## RAW DATA
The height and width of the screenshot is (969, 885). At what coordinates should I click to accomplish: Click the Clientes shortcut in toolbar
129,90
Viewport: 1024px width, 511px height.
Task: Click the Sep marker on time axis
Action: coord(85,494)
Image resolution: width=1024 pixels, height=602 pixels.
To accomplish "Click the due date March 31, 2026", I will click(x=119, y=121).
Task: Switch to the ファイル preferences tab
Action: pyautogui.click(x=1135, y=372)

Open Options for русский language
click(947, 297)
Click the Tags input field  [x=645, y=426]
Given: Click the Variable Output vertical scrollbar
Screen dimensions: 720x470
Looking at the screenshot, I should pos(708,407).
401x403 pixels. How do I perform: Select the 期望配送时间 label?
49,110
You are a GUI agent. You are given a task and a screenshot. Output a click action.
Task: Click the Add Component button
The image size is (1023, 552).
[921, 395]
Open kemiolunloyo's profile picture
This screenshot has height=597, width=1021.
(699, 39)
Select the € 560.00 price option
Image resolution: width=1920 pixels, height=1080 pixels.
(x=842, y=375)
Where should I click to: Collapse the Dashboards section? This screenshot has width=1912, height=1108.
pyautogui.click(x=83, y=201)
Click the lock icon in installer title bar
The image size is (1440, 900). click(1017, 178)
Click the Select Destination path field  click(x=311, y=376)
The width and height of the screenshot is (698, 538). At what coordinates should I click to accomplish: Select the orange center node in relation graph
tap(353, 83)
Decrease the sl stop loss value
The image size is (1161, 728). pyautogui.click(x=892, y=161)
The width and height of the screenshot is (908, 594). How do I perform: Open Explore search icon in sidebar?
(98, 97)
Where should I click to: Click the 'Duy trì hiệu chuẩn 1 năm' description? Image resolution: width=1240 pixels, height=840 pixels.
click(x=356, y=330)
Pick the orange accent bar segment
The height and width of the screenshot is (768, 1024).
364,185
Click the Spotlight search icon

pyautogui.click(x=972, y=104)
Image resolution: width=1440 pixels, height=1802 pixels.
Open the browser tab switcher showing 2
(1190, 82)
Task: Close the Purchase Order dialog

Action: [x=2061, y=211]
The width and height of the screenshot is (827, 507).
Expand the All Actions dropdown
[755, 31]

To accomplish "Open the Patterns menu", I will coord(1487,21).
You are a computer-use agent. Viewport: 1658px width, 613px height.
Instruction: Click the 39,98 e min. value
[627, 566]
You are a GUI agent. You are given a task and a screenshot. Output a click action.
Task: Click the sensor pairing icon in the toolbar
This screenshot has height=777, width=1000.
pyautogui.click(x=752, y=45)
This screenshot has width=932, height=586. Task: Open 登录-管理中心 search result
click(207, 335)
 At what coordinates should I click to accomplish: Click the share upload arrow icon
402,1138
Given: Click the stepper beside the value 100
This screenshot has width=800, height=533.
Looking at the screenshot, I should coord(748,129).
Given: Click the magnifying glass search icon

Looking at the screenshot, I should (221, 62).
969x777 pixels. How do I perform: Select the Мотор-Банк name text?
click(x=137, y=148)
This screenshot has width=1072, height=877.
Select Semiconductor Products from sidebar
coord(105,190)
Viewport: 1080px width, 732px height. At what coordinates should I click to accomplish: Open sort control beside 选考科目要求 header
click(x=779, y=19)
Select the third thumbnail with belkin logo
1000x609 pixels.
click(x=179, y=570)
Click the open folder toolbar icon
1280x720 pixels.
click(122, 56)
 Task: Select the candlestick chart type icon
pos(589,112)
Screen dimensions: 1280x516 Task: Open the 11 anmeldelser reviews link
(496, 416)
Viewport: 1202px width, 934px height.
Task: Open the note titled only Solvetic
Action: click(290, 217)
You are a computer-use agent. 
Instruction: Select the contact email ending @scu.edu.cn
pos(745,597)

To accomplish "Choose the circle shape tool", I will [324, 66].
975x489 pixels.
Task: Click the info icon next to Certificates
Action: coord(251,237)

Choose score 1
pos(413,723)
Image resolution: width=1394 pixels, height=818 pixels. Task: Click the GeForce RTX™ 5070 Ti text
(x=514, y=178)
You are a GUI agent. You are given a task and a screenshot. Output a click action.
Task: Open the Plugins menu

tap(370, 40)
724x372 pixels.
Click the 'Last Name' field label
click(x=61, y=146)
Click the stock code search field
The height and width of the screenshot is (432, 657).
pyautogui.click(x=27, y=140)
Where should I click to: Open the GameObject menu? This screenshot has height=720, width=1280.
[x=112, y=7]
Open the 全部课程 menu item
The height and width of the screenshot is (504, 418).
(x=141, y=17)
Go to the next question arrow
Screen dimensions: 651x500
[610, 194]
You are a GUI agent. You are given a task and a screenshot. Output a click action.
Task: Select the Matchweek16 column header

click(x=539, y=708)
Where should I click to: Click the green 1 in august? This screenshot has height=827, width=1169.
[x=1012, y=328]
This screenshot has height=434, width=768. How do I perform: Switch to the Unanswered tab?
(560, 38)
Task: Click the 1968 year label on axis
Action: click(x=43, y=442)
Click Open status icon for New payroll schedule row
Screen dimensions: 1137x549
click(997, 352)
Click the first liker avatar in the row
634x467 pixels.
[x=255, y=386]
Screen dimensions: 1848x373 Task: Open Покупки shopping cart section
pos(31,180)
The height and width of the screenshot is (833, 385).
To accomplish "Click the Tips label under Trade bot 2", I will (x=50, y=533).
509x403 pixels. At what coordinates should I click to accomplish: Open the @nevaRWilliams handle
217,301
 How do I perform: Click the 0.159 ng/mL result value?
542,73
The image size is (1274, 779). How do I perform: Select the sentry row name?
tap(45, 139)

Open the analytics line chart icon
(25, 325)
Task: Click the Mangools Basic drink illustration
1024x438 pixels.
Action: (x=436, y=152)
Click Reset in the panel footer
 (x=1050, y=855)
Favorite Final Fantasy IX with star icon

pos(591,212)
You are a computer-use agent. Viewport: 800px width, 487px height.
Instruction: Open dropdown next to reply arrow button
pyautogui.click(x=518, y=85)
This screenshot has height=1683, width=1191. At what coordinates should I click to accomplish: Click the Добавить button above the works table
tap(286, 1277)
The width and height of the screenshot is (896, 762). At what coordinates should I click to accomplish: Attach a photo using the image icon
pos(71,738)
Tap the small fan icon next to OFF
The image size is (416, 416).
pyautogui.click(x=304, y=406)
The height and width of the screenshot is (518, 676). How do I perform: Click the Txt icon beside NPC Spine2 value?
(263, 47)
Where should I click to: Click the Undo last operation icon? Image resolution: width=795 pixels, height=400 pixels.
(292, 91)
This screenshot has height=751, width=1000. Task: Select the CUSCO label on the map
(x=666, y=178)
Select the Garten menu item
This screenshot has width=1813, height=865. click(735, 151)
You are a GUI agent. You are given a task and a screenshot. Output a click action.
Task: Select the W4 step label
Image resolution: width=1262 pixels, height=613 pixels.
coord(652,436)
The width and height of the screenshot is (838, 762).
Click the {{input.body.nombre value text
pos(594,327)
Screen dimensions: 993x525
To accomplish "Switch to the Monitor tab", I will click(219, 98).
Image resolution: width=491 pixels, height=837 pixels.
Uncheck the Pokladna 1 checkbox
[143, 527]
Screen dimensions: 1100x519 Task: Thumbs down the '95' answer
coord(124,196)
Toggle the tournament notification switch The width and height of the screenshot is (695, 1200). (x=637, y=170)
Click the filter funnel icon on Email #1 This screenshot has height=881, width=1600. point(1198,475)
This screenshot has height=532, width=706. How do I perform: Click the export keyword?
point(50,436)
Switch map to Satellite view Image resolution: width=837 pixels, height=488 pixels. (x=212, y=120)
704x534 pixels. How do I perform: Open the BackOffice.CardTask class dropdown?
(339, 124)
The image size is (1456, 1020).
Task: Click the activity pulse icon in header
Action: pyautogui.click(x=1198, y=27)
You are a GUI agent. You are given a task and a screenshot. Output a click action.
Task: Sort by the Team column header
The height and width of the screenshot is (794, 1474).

## ABOUT THIS TASK
Write out exactly the lines from the line holding "704x534 pixels. How" through the last line of the data, and nothing besides those lines.

## FINISHED TASK
704x534 pixels. How do I perform: Open the BackOffice.CardTask class dropdown?
(339, 124)
The image size is (1456, 1020).
Task: Click the activity pulse icon in header
Action: pyautogui.click(x=1198, y=27)
You are a GUI agent. You are given a task and a screenshot. Output a click action.
Task: Sort by the Team column header
The height and width of the screenshot is (794, 1474).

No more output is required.